Now the winners — Max Crumm and Laura Osnes — and their show are on Broadway, and the critics have dutifully taken up their assigned role, heaping scorn on this populist invasion of the Great White Way. The New York Post called the new Grease "sad"; the Daily News found it "lackluster." Sniffed Ben Brantley in the Times, the show "feels like a musical put on by a high school — and I don't mean a high school of performing arts." Ouch.

Well, a couple of days after seeing Grease, I happened to be sitting around a breakfast-room table with a half-dozen 13-year-old girls. They had just finished watching the sequel to High School Musical on the Disney Channel, and they weren't very thrilled with it. But they were eager to hear about Grease. All of them had watched the reality show, and though a few thought that Derek should have beaten out Max for the role of Danny Zuko, they were dying to see the Broadway revival. Which is sort of what we're going for here, isn't it? I mean, getting a new generation excited about theater again?

But you don't have to be an impressionable 13-year-old, or a program executive at NBC, to get a kick out of Kathleen Marshall's exuberant and winning new revival. It may not be a Grease for the time capsule, but it's the one that I want.

How do Crumm and Osnes do in their Broadway debuts? Not bad at all. As Danny and Sandy, the teen summer-lovebirds each vying for acceptance by the cool crowd at Rydell High, they lack a certain amount of big-stage charisma. Crumm has the winsome, quizzical look of a class clown who gets the girl only by accident, not the heartthrob played by John Travolta in the 1978 film. And Osnes's lovely, sculptured singing voice does struggle at times to get heard over the small but well-miked house band.
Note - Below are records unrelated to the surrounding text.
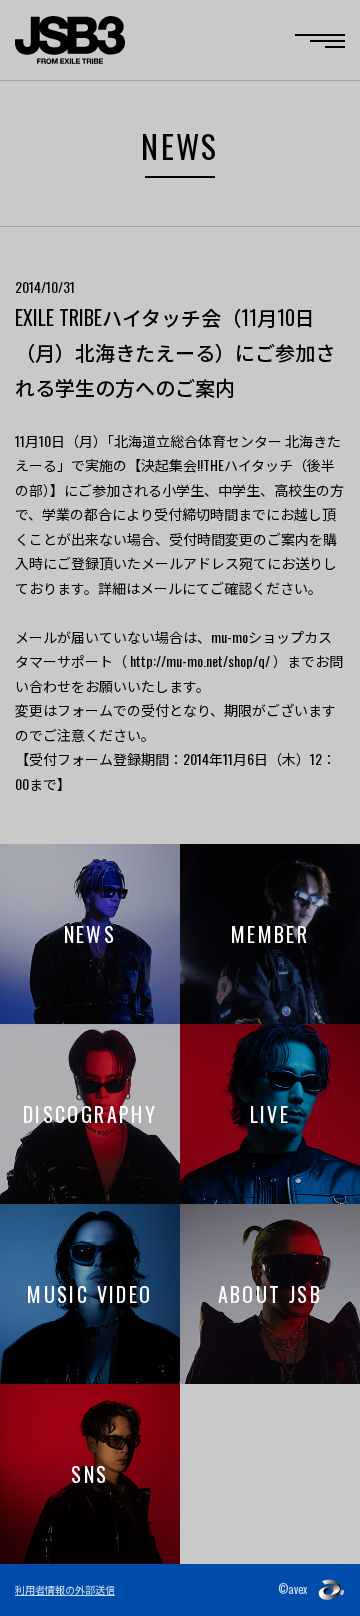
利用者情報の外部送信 (65, 1589)
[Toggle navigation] (320, 41)
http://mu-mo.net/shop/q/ (200, 660)
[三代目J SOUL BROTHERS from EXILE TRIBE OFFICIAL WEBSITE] (70, 40)
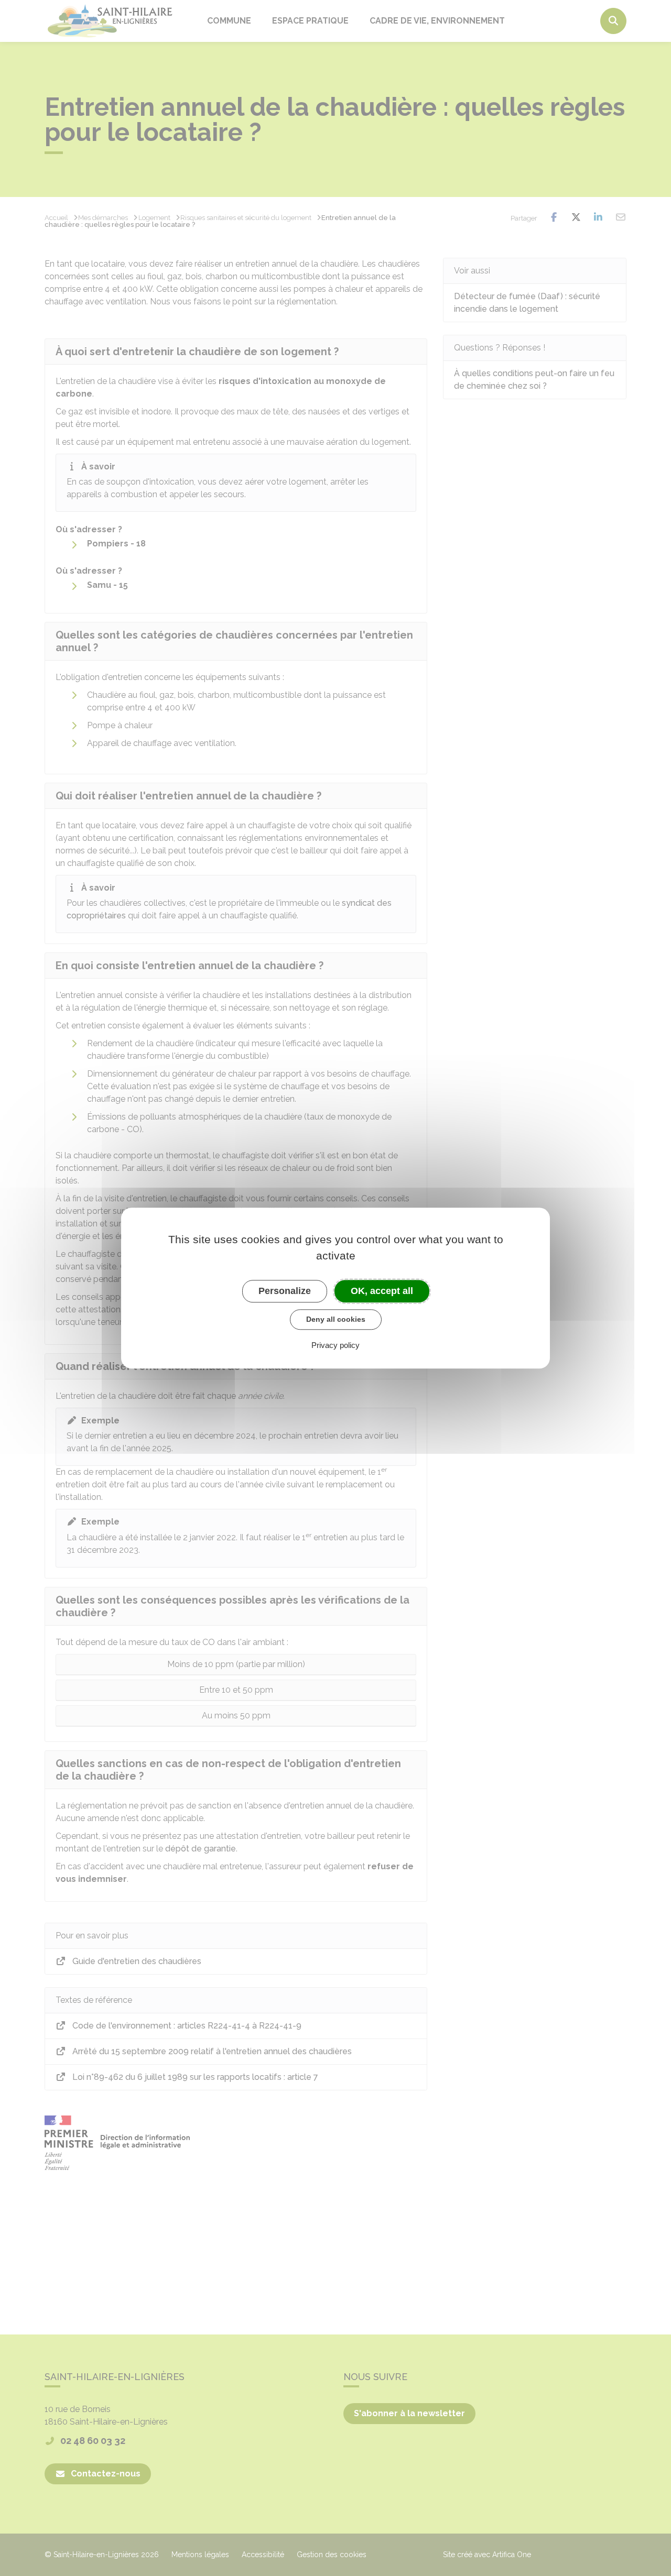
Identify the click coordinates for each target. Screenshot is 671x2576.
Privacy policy (335, 1345)
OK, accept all (382, 1291)
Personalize (284, 1291)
But they perform all the dance moves required, don't have any trouble with the lines, and (unlike some others in the cast) actually are convincing as high school students. You could do a lot worse.
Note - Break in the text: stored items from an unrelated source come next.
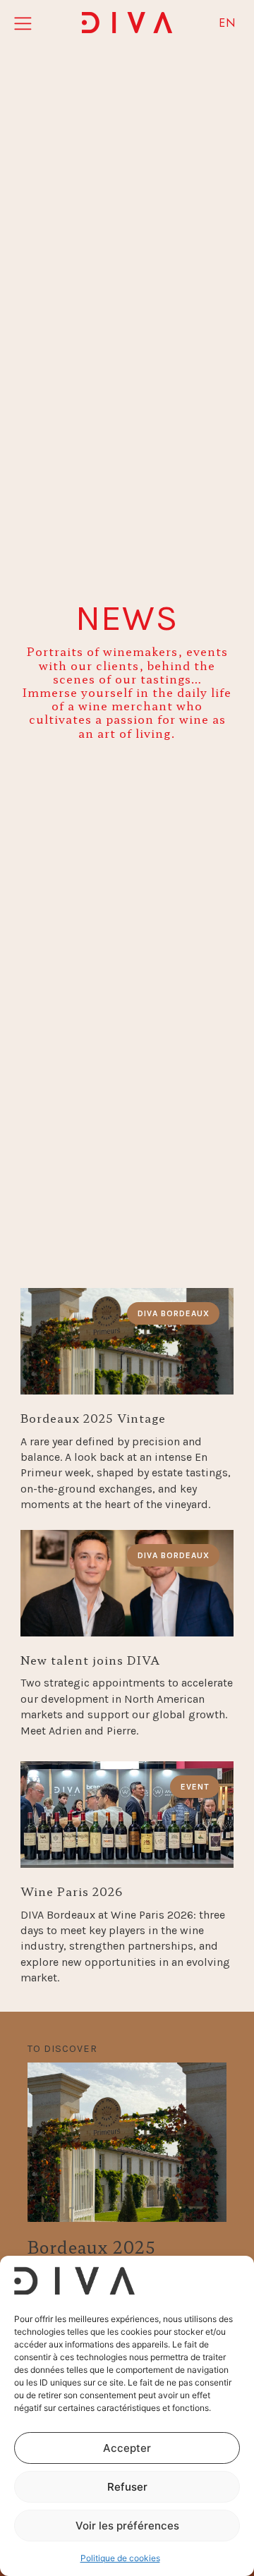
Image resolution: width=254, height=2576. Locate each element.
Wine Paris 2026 (71, 1891)
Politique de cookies (120, 2558)
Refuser (127, 2486)
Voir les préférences (127, 2525)
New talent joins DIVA (90, 1659)
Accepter (127, 2448)
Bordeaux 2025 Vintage (93, 1417)
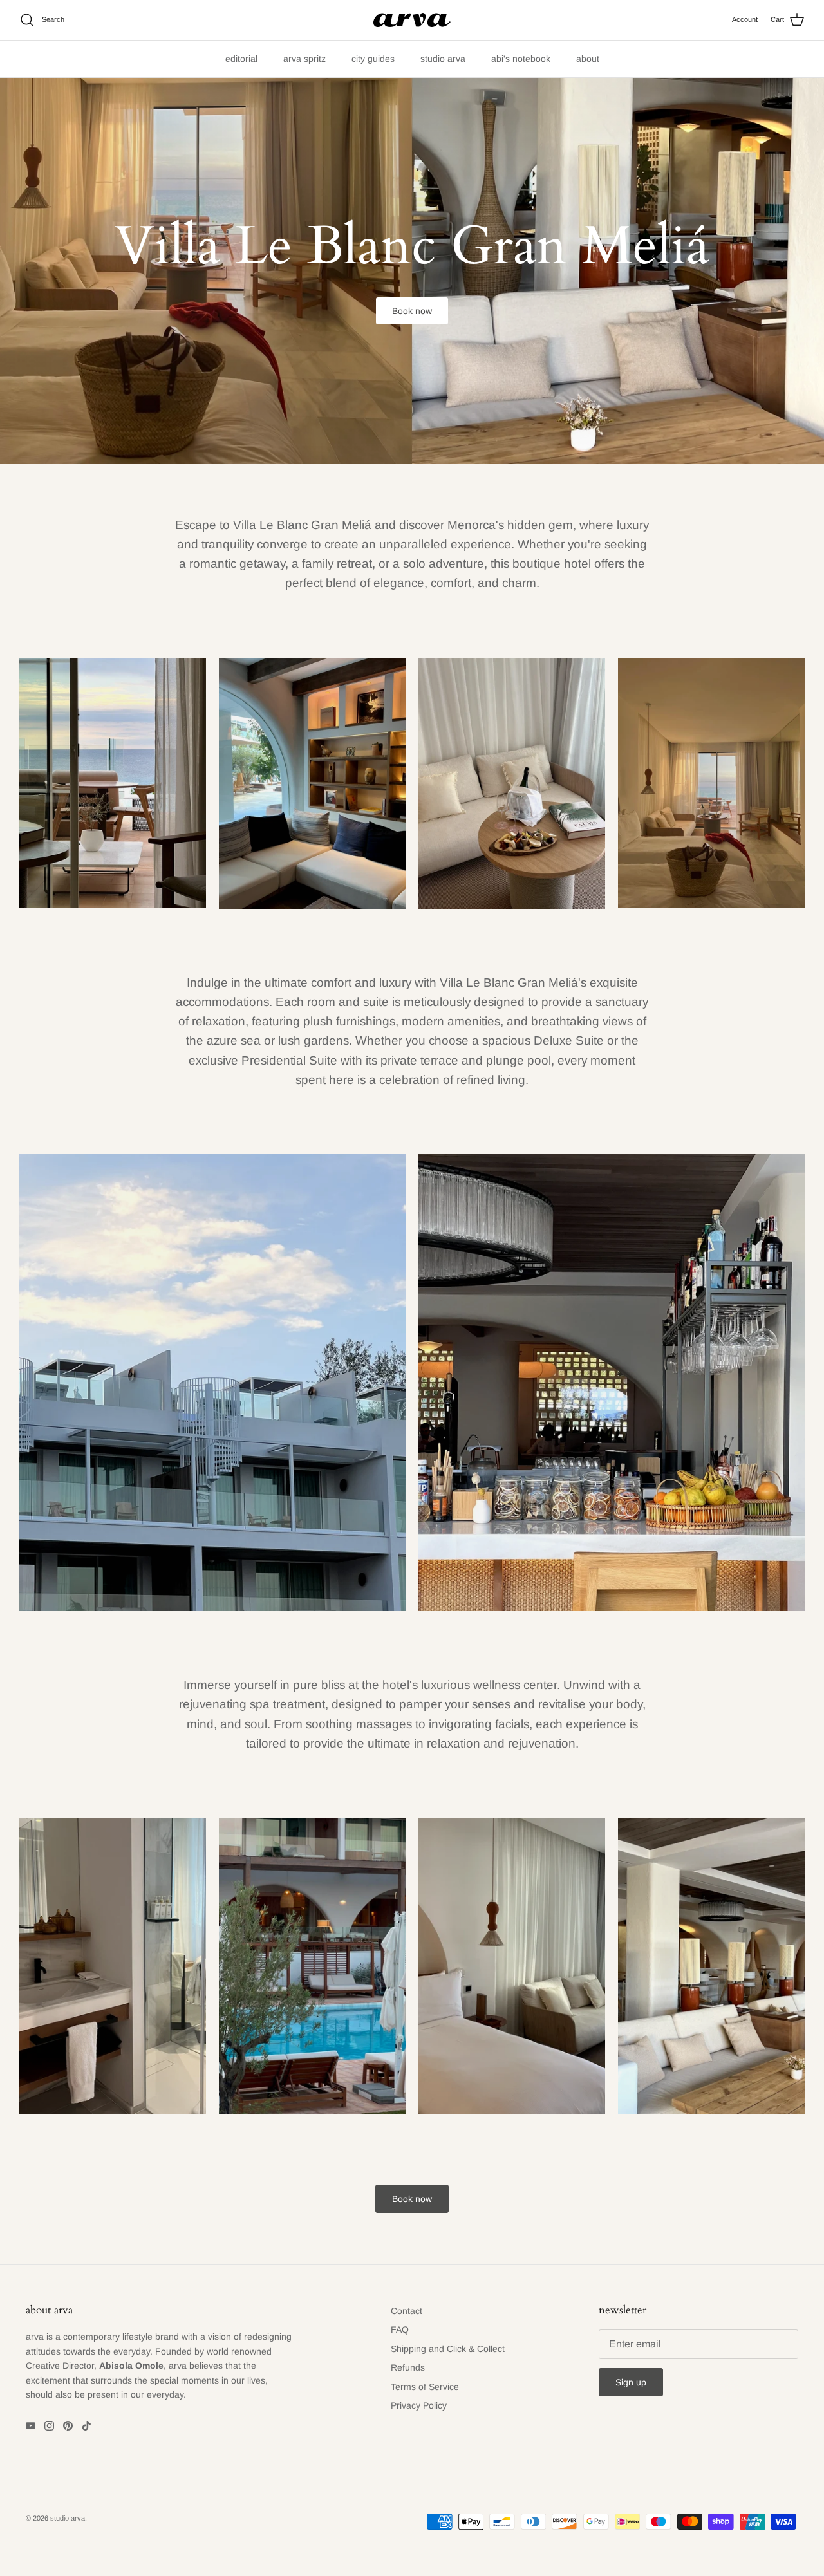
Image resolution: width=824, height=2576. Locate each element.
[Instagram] (49, 2426)
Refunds (408, 2367)
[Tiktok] (86, 2426)
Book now (412, 311)
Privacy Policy (419, 2405)
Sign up (630, 2382)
And you can't do much better than Kathleen Marshall, the choreographer and director who has proved to be without peer in taking faded old musicals (Wonderful Town, Pajama Game) and giving them a fresh modern shine. Here she keeps everything sprightly and speedy without overwhelming her young stars. The dance numbers go for group precision over virtuoso acrobatics. Derek McLane's sets are bright and witty, from the stacks of school lockers or cars at a drive-in movie, to the neon ice cream cone that opens to reveal the hunky Teen Angel in the terrific "Beauty School Dropout" number. Marshall has beefed up the original score with the excellent songs written for the 1978 film (including "Hopelessly Devoted to You" and "You're the One That I Want"). Best of all, she doesn't poke us in the ribs to make sure we're getting the parody of '50s clothes, styles and attitudes, or push for more social significance than the fragile little spoof can bear — the way, for instance, Hairspray and Legally Blonde do just down the street.
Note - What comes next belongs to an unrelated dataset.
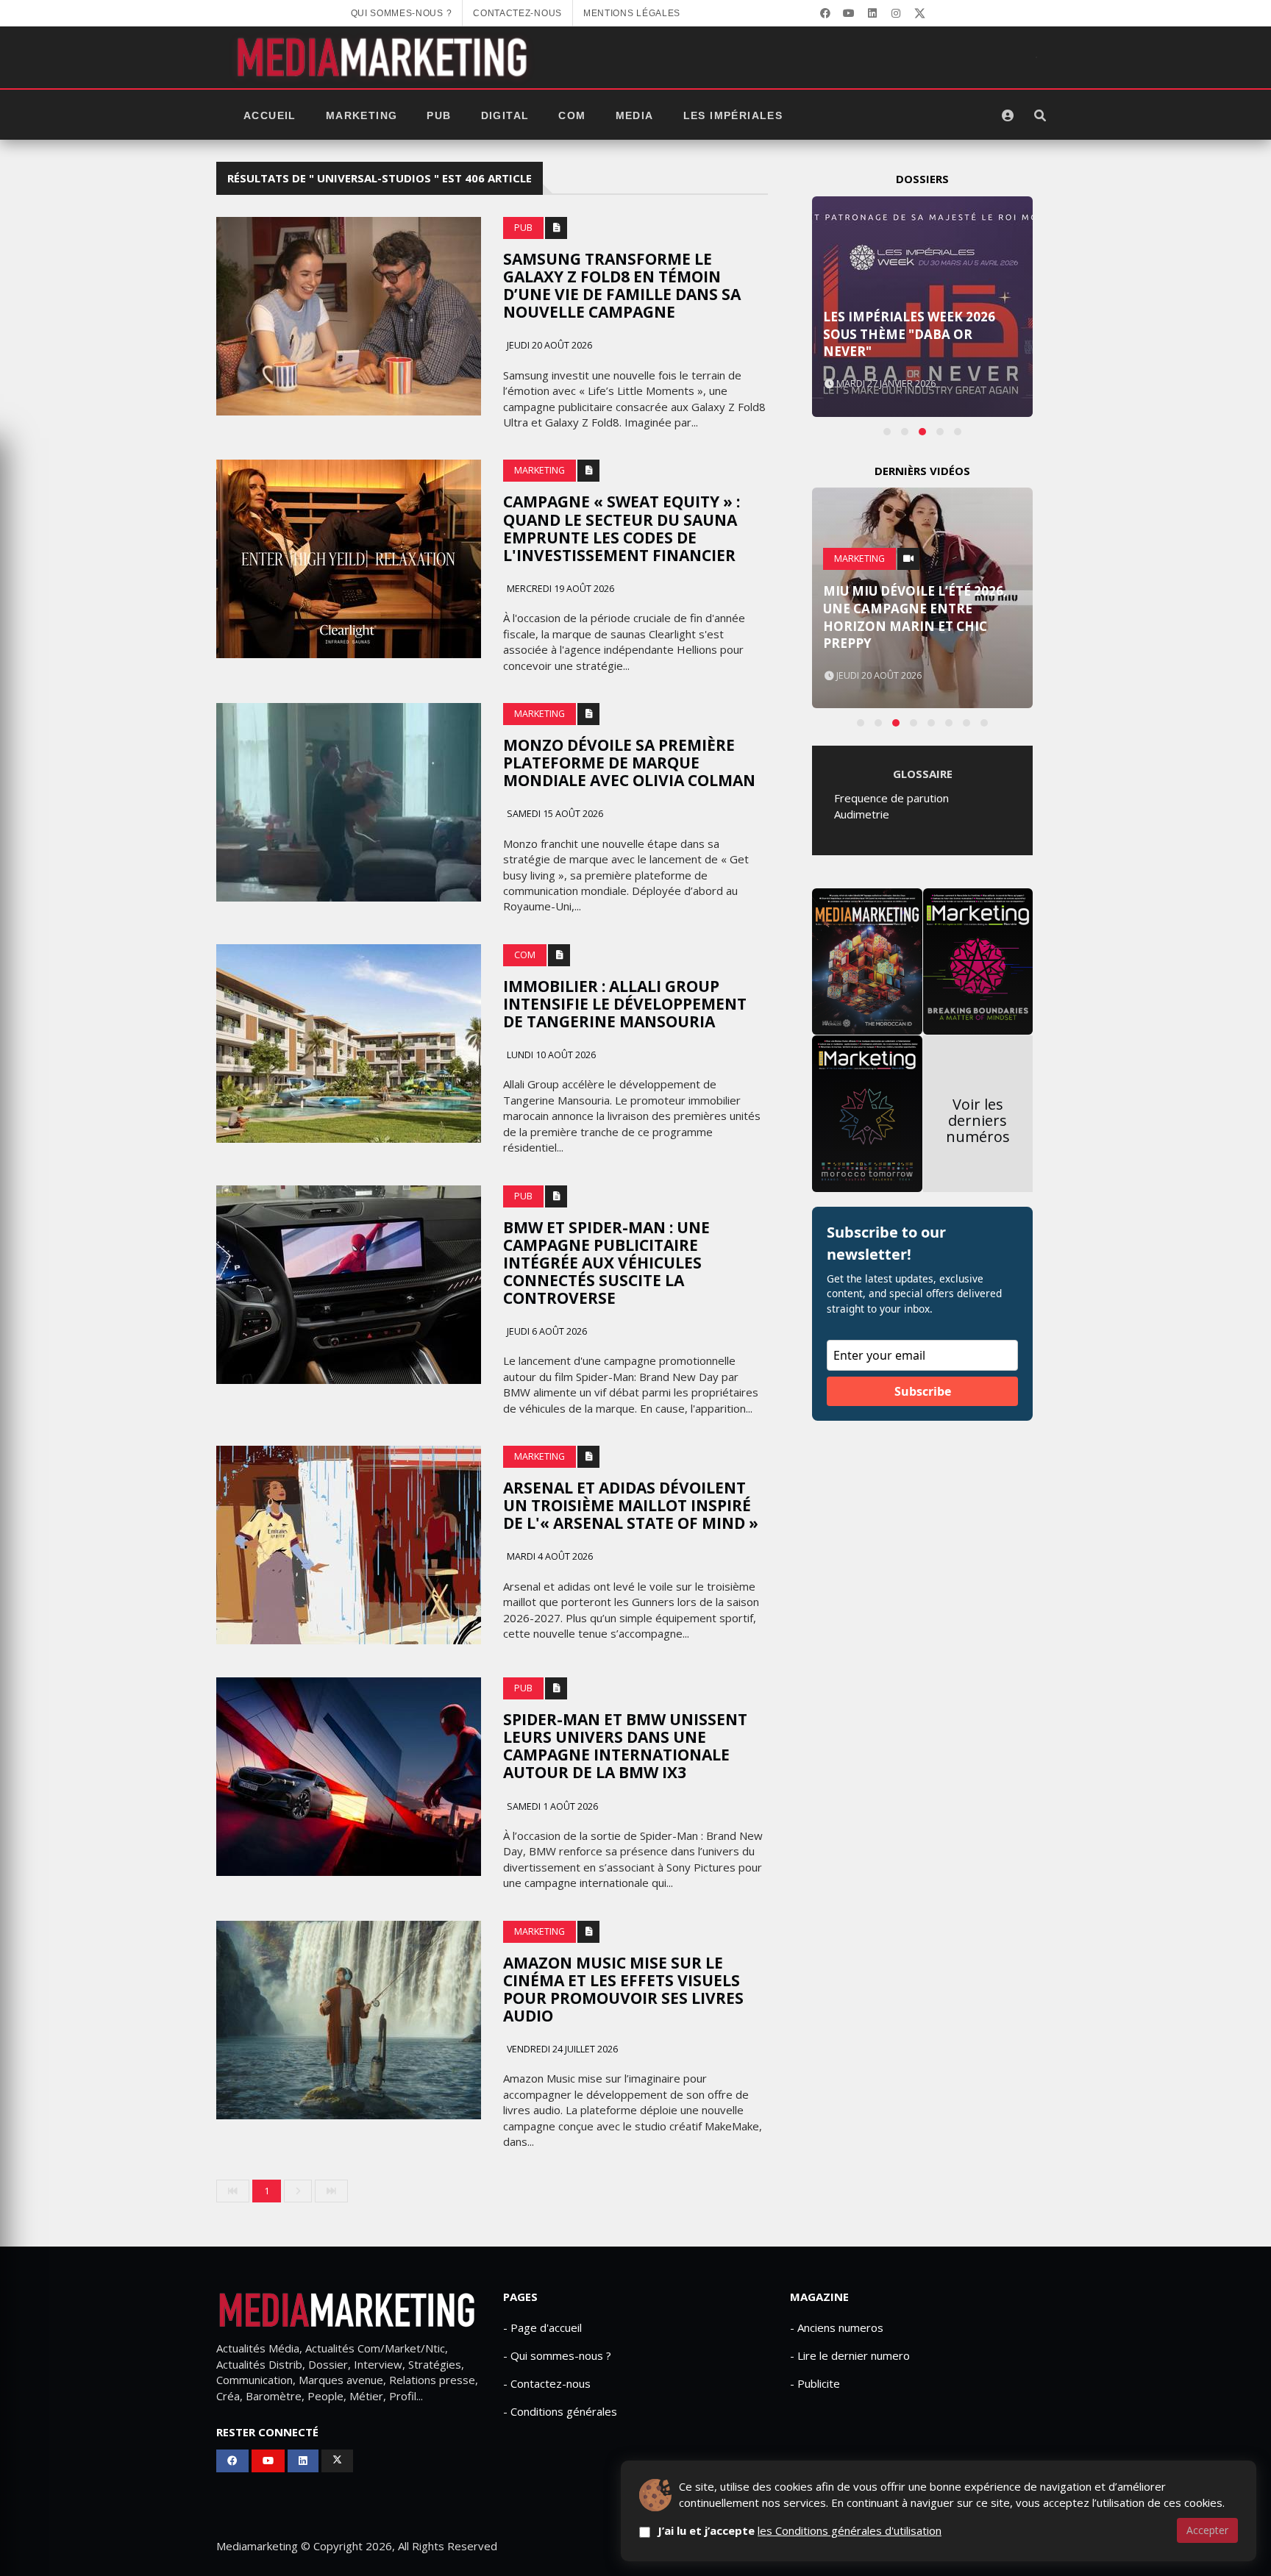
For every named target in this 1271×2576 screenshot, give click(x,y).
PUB (439, 115)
Indeed, this Grease holds up a lot better than I would have imagined. I saw the original production in the '70s, and back then it seemed a pretty lame attempt to cash in on the still relatively new vogue for '50s nostalgia. Today, after a hundred clunkier send-ups of the period (we're twice as many years removed from Grease, which opened on Broadway in 1972, as the original show was from the doo-wop era it poked fun at), the show has the purity of an archetype, and even a few serious points to make about the adolescent pressure to conform, the glamour of the outcast, and the conflict between authenticity and "cool." Even the old Jim Jacobs-Warren Casey songs have more wit and resonance than I recall — like the simple girl-boy counterpoint in "Summer Love":

Tell me more, tell me more,
Was it love at first sight?
Tell me more, tell me more,
Did she put up a fight?

You try coming up with a neater distillation of how girls and guys at a certain age view the opposite sex, all in words of one syllable. You try building a Broadway show around two amateur stars and coming up with something as effortlessly enjoyable as this.